An example of a residential rain garden.
Eligible homeowners must live roughly between 16th Ave NW and 33rd Ave NW and NW 65th St and NW 85th St (detailed map of boundaries below). “We will give them [homeowners] a per square foot dollar amount for every square foot of roof area that they disconnect from the combined sewer and put into either a rain garden or a cistern,” Bob Spencer with SPU tells us. As a minimum, a homeowner will have to control 400 square feet of roof area. Spencer says the rebate could be up to $4 per square foot.
Rainwise “really aims to get at the private property and try to make improvements there, and we think that with enough involvement we’ll be able to see a significant reduction in the volumes that are being channeled into those sewer systems,” Susan Stoltzfus with SPU says. Under this incentive program, about 3,000 homeowners are eligible. According to Spencer, SPU is predicting that this incentive program will keep an average of 151,000 gallons of water from running into Salmon Bay each year.
To be eligible, a homeowner must use a licensed contractor to build a rain garden.
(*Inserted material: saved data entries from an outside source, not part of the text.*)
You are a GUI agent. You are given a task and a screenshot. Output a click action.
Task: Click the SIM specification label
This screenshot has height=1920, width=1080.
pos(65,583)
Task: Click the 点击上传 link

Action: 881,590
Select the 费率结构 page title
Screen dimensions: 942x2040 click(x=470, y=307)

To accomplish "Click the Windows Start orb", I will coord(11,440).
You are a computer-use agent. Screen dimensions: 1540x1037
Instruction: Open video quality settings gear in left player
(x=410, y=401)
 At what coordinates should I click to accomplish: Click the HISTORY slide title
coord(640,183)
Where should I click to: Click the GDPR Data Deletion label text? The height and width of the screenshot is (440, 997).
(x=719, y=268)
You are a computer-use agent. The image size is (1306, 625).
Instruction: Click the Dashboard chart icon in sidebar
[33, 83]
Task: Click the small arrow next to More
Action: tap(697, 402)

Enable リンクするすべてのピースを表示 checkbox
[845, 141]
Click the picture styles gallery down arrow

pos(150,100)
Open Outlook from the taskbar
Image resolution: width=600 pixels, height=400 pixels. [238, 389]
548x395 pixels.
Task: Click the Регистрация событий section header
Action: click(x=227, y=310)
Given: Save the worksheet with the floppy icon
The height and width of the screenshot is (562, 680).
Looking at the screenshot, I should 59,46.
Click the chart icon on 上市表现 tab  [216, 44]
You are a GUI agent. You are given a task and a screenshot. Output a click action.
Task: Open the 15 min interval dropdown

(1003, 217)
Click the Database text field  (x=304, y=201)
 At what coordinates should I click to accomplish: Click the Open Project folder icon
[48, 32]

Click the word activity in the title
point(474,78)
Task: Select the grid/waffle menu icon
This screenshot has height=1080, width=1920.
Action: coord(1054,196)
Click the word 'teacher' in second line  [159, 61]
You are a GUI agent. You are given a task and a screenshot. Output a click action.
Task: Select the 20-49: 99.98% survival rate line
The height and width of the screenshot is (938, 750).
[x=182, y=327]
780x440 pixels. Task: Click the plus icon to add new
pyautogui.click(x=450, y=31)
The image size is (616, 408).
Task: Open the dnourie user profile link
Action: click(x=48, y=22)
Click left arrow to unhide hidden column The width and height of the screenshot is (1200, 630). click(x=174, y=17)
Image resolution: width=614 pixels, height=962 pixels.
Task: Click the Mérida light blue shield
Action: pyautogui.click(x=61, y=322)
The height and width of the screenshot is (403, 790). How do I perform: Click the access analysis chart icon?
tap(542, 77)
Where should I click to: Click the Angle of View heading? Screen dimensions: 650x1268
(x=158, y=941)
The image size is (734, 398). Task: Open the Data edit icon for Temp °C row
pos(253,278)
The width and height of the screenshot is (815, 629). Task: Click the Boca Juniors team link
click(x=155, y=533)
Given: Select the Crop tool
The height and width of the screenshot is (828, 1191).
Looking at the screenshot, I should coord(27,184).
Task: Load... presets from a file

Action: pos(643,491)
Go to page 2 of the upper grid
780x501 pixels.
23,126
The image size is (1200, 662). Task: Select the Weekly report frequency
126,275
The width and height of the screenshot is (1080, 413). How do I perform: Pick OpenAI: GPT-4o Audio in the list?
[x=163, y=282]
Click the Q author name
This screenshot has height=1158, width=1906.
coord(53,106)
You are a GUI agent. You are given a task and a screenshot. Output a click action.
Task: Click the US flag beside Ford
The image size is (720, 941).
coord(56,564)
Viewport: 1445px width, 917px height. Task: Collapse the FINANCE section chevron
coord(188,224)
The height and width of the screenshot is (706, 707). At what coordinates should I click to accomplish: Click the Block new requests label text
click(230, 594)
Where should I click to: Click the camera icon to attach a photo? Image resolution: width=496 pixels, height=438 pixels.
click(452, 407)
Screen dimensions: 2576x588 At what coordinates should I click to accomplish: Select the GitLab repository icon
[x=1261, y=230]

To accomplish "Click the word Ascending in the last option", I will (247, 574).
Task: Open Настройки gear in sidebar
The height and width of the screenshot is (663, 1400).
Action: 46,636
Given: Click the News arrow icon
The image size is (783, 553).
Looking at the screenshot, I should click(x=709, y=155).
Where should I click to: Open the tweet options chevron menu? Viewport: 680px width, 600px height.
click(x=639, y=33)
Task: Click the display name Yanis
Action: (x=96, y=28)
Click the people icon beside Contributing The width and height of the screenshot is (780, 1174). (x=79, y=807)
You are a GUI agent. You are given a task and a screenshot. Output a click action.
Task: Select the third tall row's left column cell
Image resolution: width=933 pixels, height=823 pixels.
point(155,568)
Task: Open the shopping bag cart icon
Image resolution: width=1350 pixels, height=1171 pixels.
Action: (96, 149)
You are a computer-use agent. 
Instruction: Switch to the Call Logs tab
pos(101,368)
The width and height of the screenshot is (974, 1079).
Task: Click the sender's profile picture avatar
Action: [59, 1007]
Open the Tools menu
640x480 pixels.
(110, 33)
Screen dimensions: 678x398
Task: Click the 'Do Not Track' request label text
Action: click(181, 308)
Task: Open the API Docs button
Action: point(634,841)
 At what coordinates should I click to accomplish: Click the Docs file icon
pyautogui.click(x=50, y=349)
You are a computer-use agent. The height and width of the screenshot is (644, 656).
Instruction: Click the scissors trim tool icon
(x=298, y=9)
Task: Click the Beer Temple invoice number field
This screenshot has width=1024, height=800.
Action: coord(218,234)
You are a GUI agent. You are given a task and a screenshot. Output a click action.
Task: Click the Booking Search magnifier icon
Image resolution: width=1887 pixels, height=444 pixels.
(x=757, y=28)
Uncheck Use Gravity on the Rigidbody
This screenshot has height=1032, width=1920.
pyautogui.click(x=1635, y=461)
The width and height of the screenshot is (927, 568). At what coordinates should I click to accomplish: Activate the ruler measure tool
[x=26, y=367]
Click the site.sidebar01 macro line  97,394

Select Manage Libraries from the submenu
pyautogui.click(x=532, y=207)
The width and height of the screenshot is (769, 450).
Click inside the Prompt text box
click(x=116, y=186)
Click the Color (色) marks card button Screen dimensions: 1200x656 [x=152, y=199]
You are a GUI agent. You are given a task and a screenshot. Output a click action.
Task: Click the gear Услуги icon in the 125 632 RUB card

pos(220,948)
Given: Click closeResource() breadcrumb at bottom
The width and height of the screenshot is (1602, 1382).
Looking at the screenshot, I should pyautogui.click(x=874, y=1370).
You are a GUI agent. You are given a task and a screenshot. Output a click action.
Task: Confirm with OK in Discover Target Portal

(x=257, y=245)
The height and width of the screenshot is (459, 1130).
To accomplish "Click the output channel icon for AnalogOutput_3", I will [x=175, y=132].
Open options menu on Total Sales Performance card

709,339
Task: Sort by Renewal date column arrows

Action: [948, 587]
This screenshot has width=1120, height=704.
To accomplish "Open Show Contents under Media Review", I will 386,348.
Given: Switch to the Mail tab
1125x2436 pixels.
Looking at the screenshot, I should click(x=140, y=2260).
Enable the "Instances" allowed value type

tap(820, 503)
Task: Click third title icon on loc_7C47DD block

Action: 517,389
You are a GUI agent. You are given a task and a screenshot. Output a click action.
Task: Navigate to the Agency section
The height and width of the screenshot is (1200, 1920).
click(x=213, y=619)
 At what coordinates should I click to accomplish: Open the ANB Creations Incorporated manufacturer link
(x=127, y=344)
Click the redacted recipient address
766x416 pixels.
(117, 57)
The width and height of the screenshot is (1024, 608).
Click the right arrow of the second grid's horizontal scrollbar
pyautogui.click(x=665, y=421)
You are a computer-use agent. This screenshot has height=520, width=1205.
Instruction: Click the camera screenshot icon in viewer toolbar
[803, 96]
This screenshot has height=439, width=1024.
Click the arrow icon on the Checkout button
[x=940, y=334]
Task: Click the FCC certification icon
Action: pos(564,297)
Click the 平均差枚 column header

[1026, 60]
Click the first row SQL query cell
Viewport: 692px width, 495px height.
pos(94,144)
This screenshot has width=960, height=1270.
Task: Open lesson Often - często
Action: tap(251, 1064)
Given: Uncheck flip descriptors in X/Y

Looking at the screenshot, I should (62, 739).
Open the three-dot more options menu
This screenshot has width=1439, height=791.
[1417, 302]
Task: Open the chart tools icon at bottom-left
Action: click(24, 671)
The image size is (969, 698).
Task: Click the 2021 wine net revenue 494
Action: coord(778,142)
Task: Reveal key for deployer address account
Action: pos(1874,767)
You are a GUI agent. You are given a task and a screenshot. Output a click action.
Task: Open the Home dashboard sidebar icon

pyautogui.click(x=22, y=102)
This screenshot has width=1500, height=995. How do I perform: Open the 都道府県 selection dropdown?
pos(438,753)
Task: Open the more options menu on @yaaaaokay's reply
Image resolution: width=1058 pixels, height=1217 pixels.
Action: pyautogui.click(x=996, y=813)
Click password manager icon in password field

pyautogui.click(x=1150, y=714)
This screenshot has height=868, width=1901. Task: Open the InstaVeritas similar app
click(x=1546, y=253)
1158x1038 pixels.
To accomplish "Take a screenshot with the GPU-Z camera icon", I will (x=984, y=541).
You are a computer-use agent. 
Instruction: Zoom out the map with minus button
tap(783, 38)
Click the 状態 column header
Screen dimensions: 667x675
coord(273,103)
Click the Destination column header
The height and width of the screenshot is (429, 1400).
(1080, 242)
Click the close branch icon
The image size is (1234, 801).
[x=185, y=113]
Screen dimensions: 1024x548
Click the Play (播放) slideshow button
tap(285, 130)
The city will not reimburse for a DIY (do it yourself) project.
SPU chose this specific area of Ballard because it is in a fully combined sewer system, Spencer says, meaning that storm water and sewage flow in the same pipes and when we have heavy rains, the system will overflow into Salmon Bay. The area also has a high number of single-family homes and relatively clean and sandy soil.
Resources for homeowners:
2 thoughts to “City rolls out RainWise incentive program”
This is great. In the earlier post, people were all up in arms about lost the frivolous spending. Apparently they don’t realize how bad the storm water problem is. This city is facing fines from the federal government if something isn’t done. This is probably the low-cost alternative to some big giant sewer dig project. I’m going to get a big cistern and a rain garden. My spring water bill just got cut in half. Awesome.